The required lines are those that contain "icon"; pull them out of the data and copy them.

** Working data follows **

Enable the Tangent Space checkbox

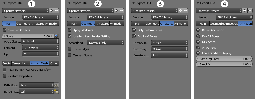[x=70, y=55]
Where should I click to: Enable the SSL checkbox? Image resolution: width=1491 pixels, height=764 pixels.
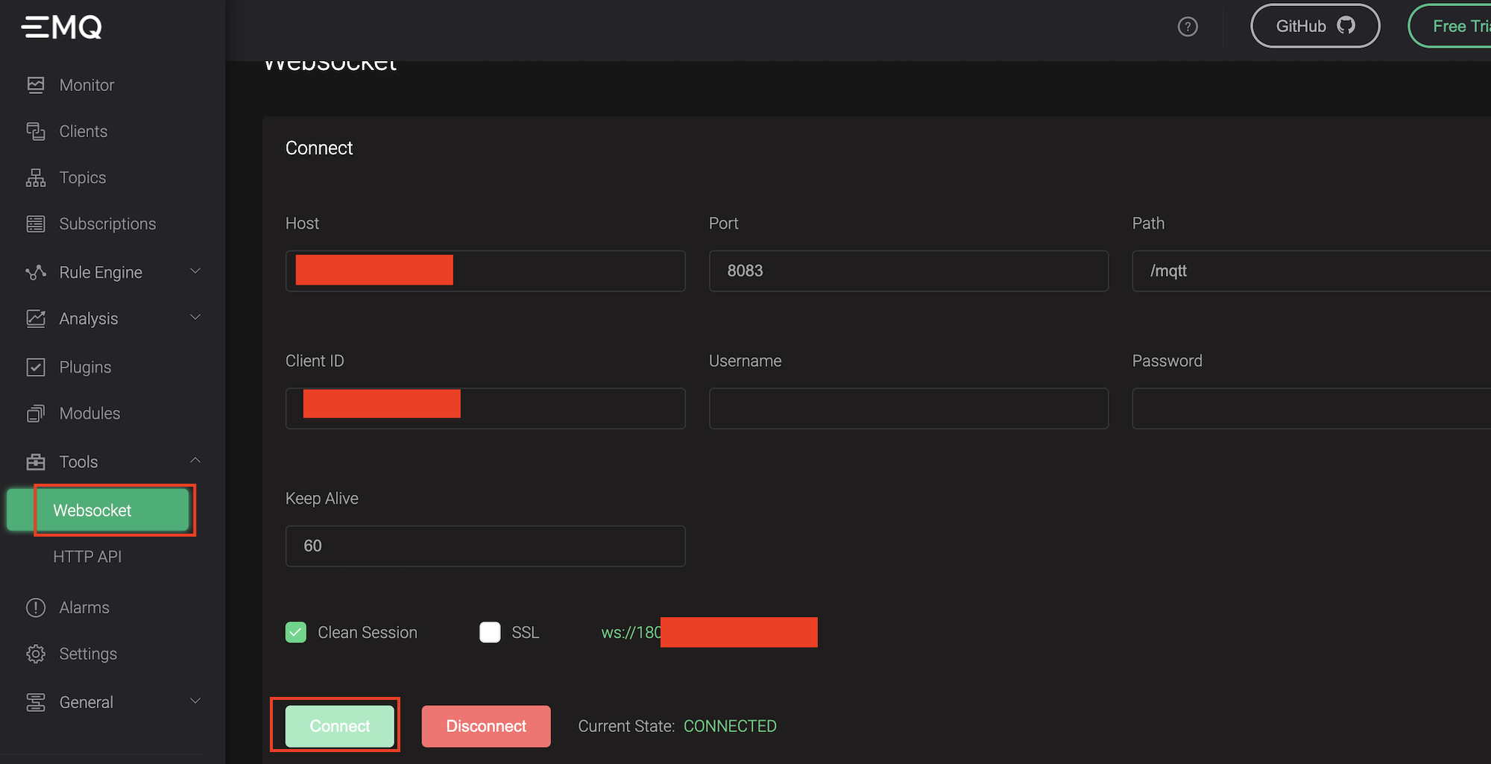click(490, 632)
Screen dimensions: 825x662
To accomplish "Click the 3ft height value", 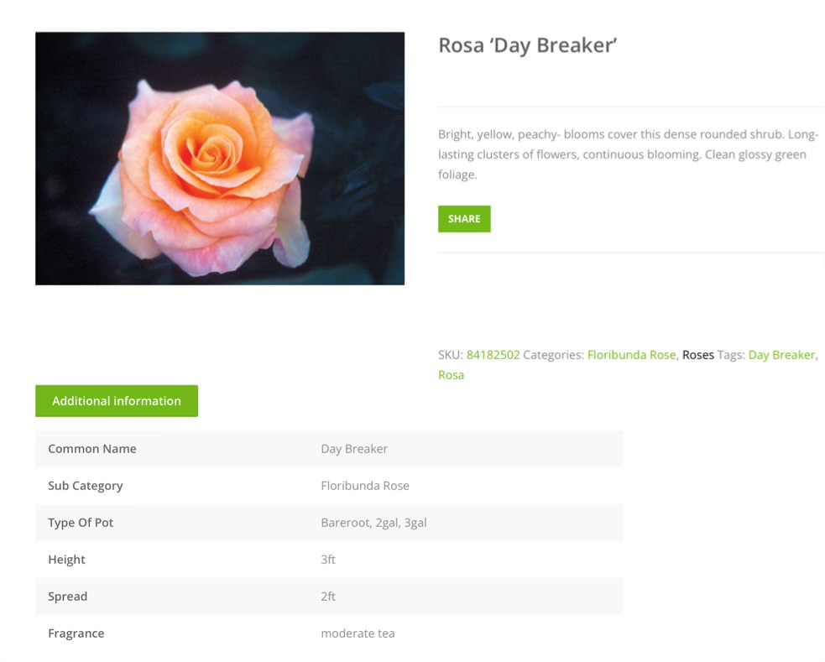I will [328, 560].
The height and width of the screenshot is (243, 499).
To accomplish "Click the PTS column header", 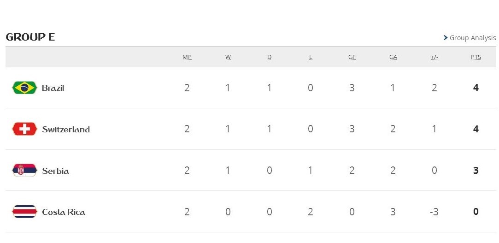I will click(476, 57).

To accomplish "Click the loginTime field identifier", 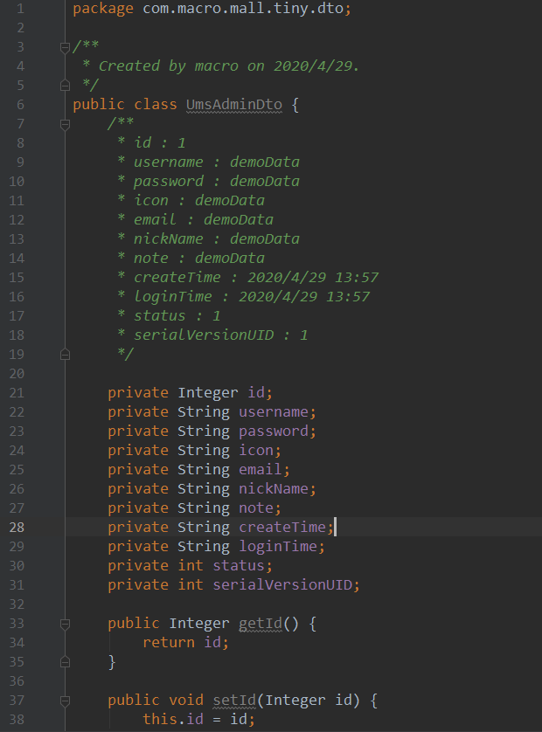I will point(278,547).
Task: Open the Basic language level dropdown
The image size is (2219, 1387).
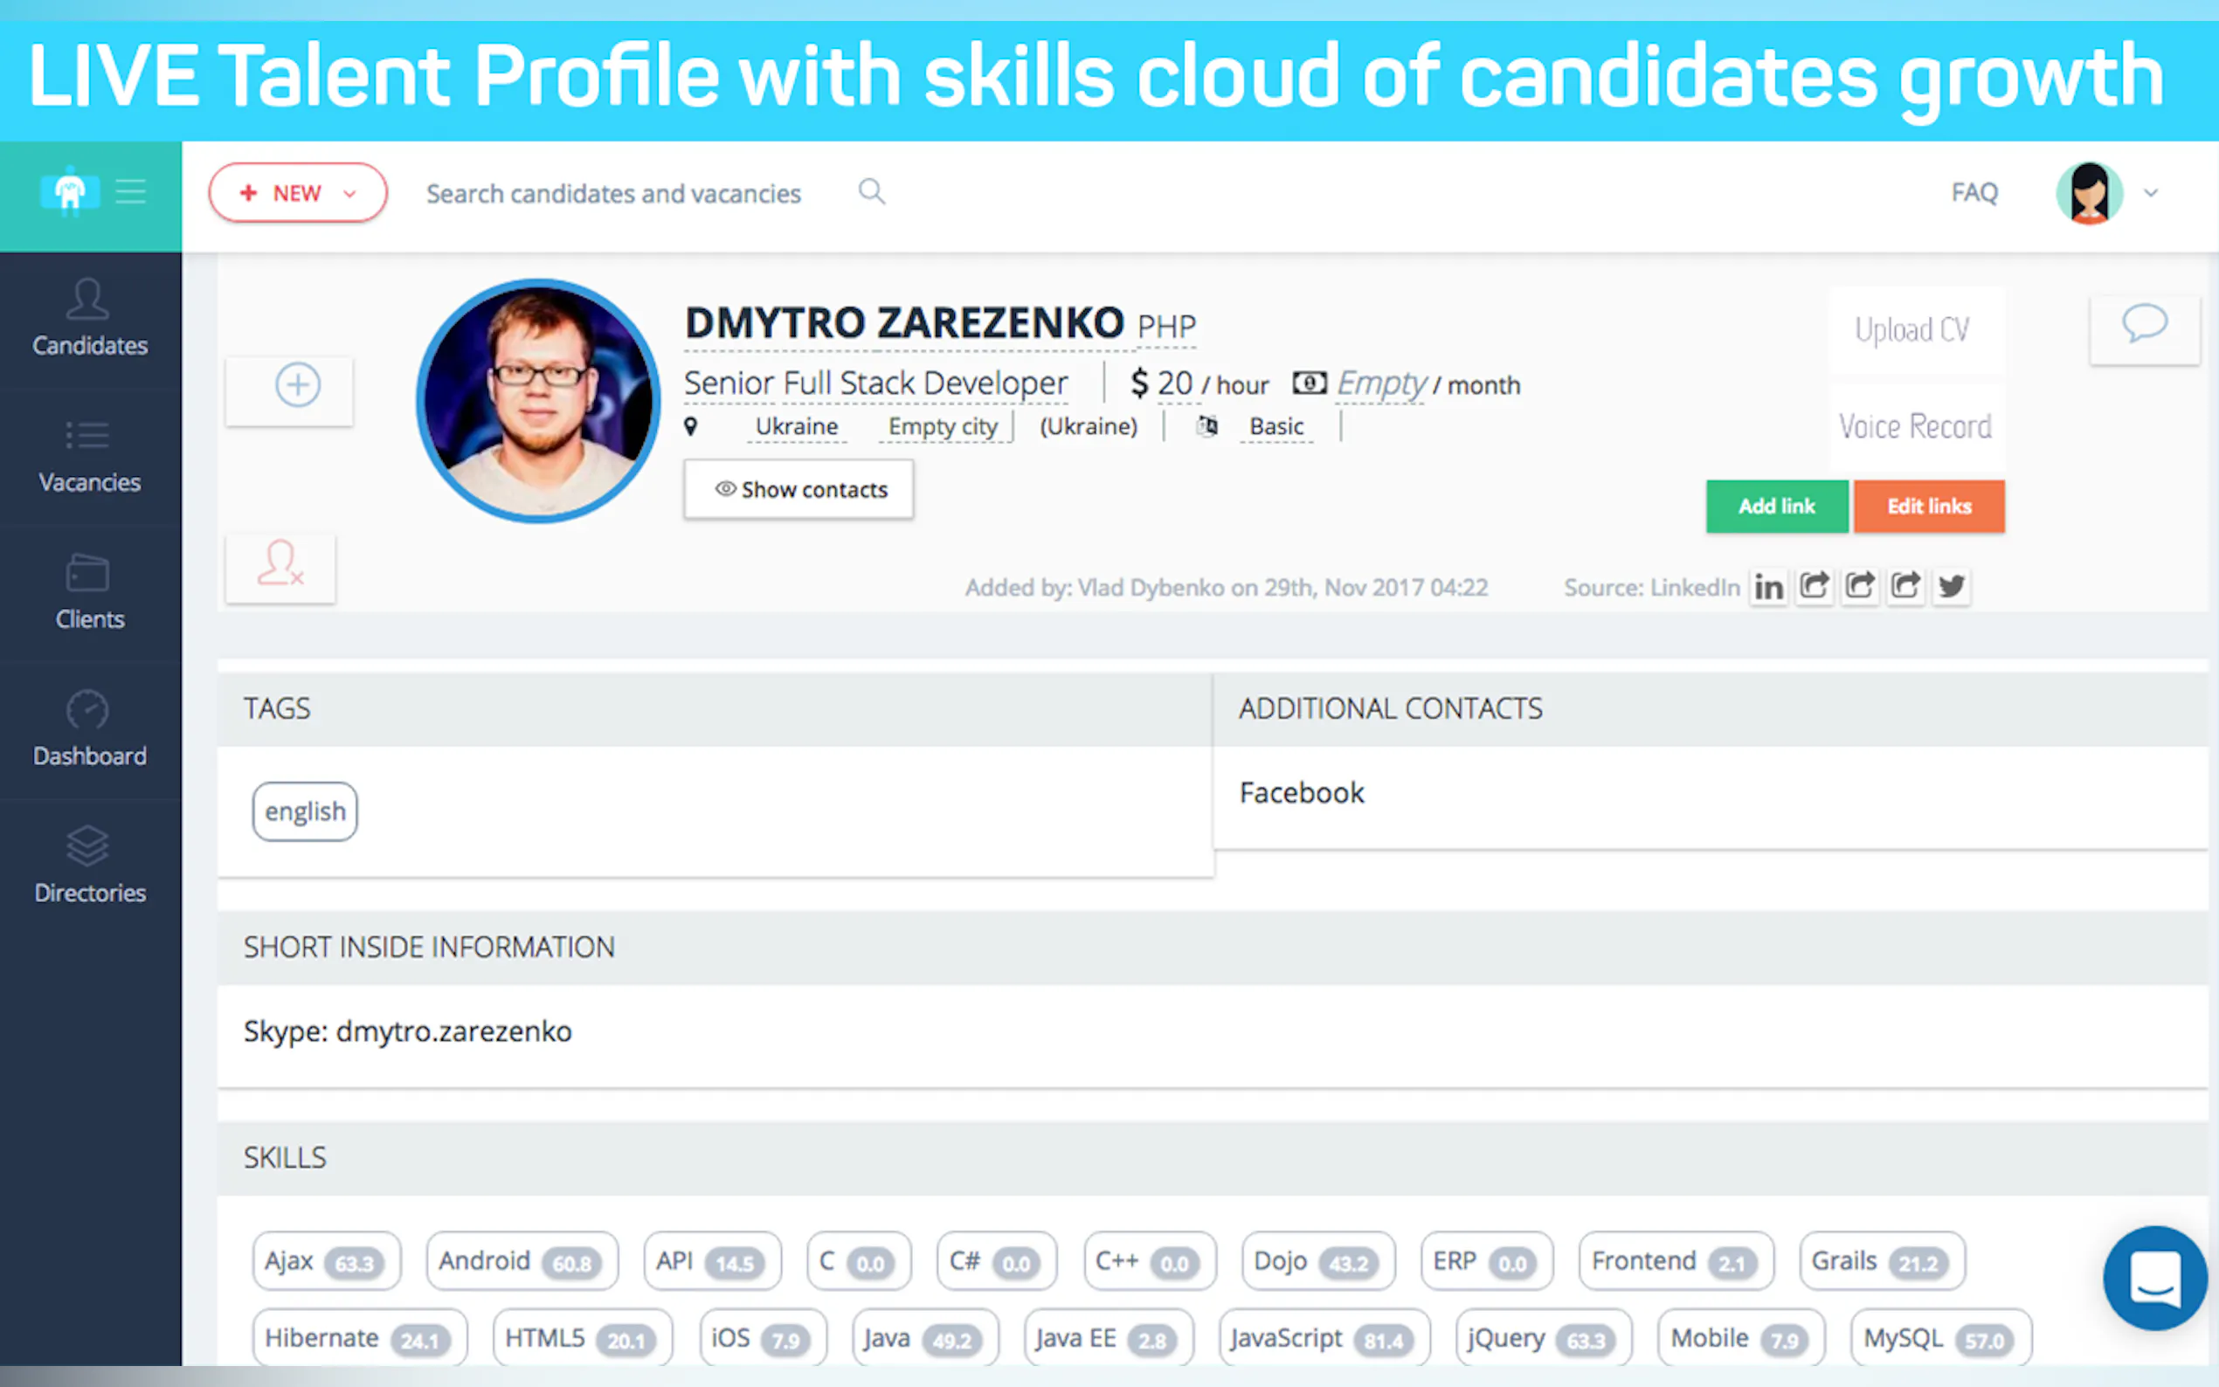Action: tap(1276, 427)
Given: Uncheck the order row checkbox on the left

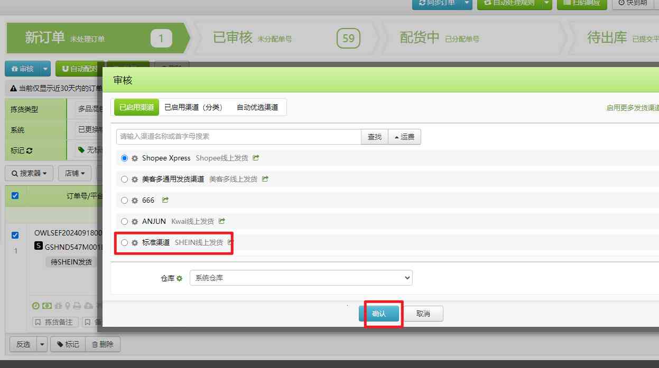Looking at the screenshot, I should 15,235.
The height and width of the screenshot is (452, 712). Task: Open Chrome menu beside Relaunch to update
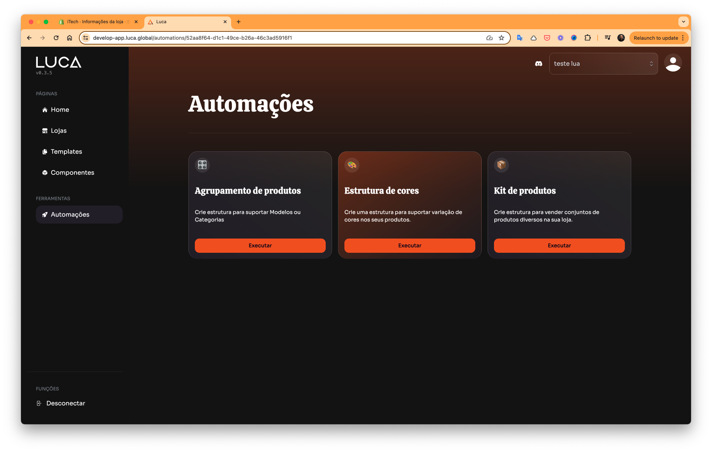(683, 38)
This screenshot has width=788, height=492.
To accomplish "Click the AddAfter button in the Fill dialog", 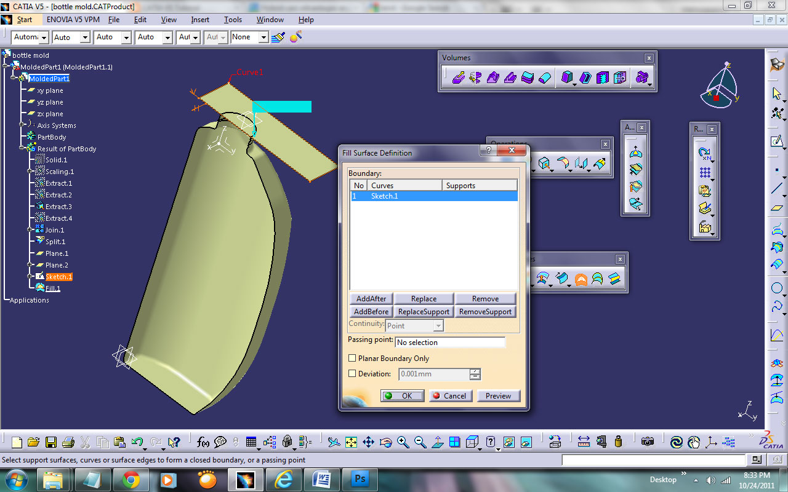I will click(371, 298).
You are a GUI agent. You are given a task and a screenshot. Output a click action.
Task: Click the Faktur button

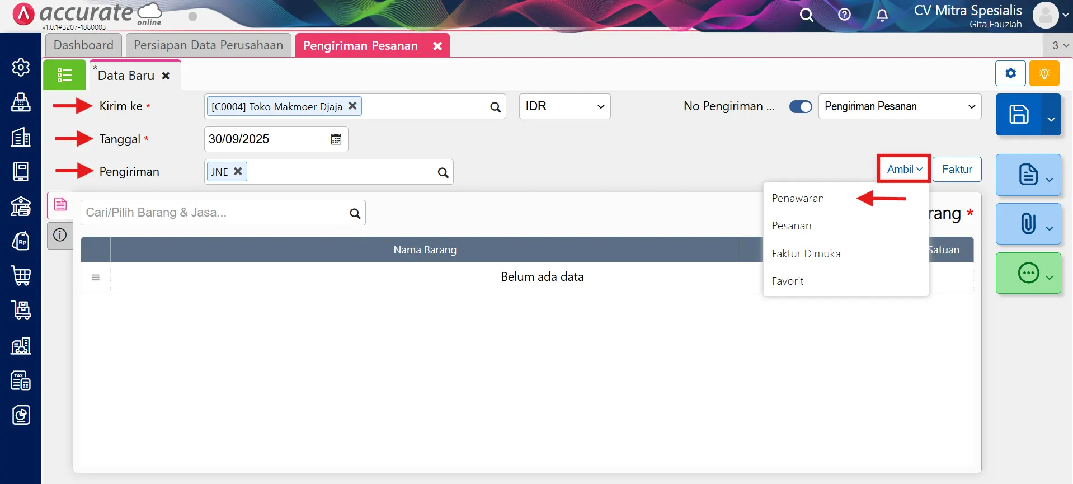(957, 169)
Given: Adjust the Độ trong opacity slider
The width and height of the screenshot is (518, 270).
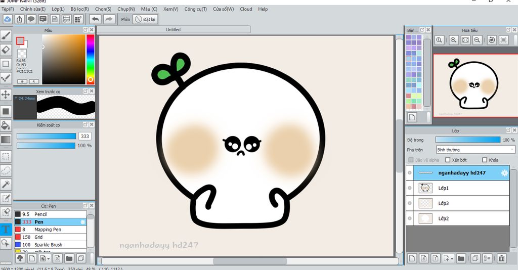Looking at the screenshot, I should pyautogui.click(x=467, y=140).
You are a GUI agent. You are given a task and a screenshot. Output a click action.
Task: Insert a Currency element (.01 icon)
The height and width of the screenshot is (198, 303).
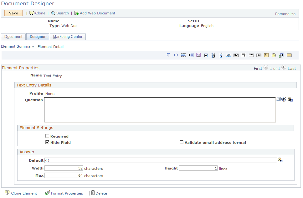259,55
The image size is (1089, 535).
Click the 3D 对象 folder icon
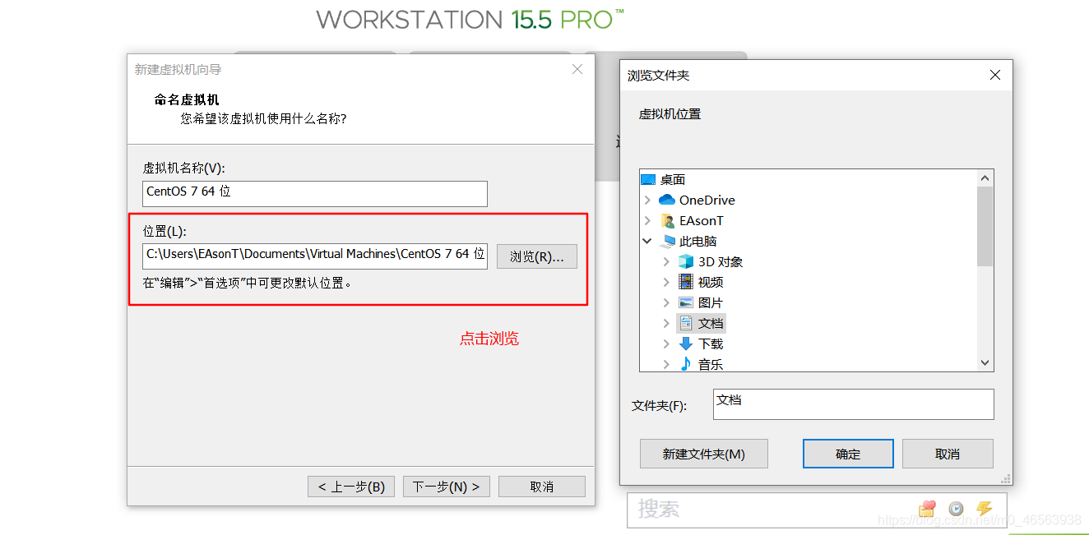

** End of Working data **

**Response area:**
Task: Insert a Currency element (.01 icon)
Click the 3D 对象 folder icon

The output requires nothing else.